— Given passage —

━━━━━━━━━━━━━━━━━━━━

The Princes Shuisky () was a Rurikid family of Boyars descending from Grand Duke Dimitri Konstantinovich of Vladimir-Suzdal and Prince Andrey Yaroslavich, brother to Alexander Nevsky. The surname is derived from the town of Shuya, of which the Shuiskys gained ownership in 1403. From 1606 to 1610, Vasili Shuisky ruled as tsar over Russia during the Time of Troubles.

Early service in Muscovy
The foundations for their fortunes in Muscovite service were laid by Prince Vasily Vasilievich "Bledny" ("the Pale"), who was dispatched by Ivan III to govern Pskov and then Nizhny Novgorod (1478–80). The following year, he devastated Livonia and was sent as a governor to Novgorod. In 1487, he was recorded as leading a Russian contingent against Kazan. The Shuyskys represented a senior line among the descendants of Vsevolod the Big Nest and therefore treated the ruling princes of Muscovy, who were descended from a junior line, with arrogance.

The Regency
Vasily Bledny's grand nephew, Prince Vasily Vasilievich "Nemoy" ("the Mute") was Grand Prince Vasily III's taciturn aide-de-camp who accompanied him on every military campaign and became an éminence grise of Muscovite politics. In 1517, he defeated forces of Poland and Lithuania under Konstantin Ostrogski as part of the 4th Muscovite-Lithuanian War. Six years later, Vasily Nemoy led a Russian expedition along the Volga against Kazan. Upon the death of Vasily III's widow, Elena Glinskaya, he challenged the authority of Prince Ivan Belsky, procured his incarceration, married Anastasia of Kazan (Ivan III's granddaughter), and proclaimed himself regent for Vasily III's heir, the young Ivan IV, in 1538.

━━━━━━━━━━━━━━━━━━━━

— Provided entries —
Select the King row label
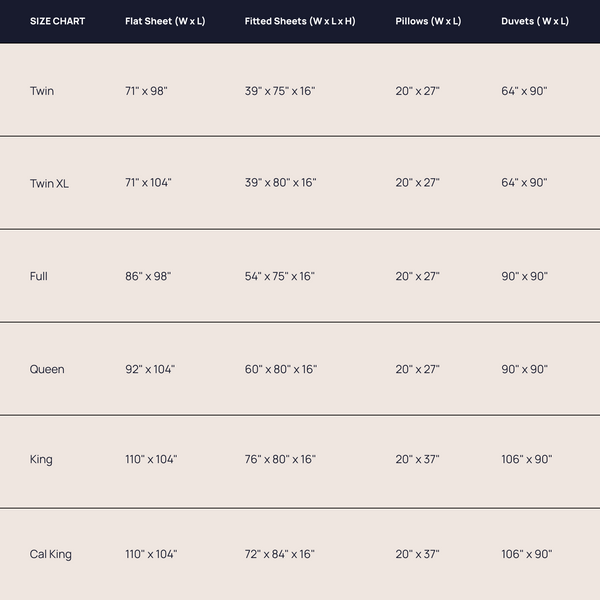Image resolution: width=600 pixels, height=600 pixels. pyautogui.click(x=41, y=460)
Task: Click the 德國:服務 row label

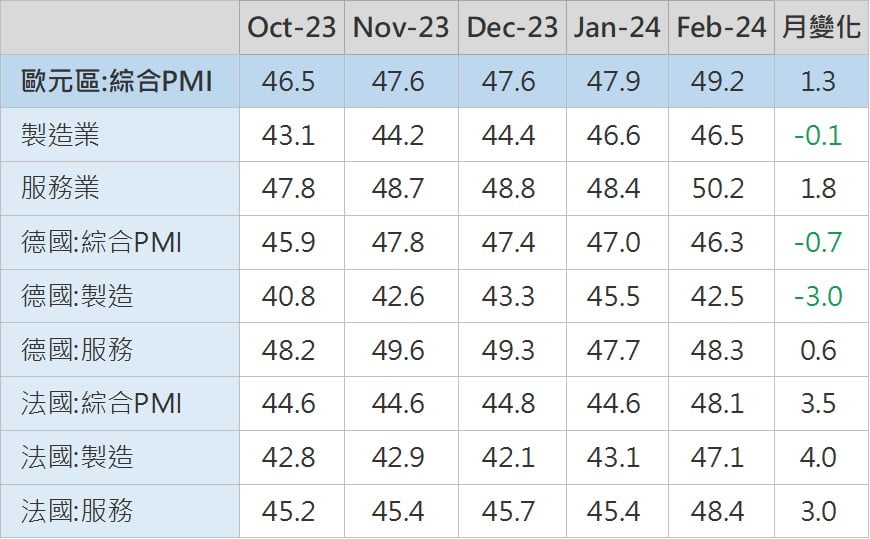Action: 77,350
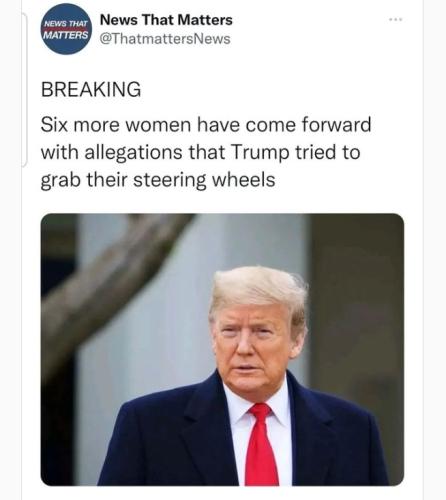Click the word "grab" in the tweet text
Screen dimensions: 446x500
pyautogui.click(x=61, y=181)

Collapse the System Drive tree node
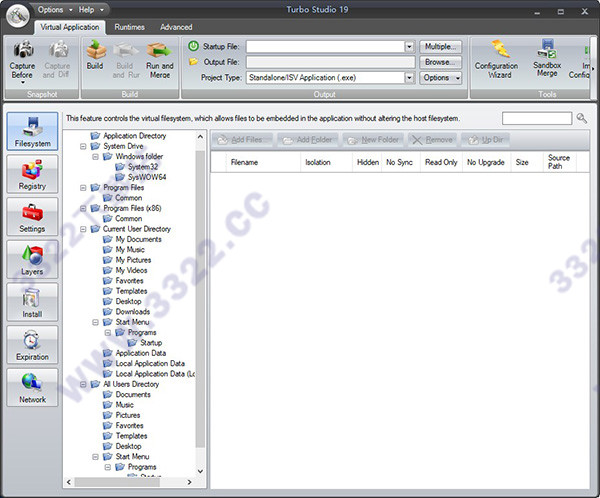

━━━━━━━━━━━━━━━━━━━━

— Task instructions —
A - According to the Shuisky passage, in what year did the Shuiskys gain ownership of the town of Shuya?
B - Transcribe the entries above from the line containing "Task: Click the 德國:服務 row label" through the end of the entries, both included, and leave out the pictures.
The Shuisky text and the entries are unrelated to each other.

— The solutions —
A - 1403

B -
Task: Click the 德國:服務 row label

Action: 77,350
Click the word "grab" in the tweet text
Screen dimensions: 446x500
pyautogui.click(x=61, y=181)

Collapse the System Drive tree node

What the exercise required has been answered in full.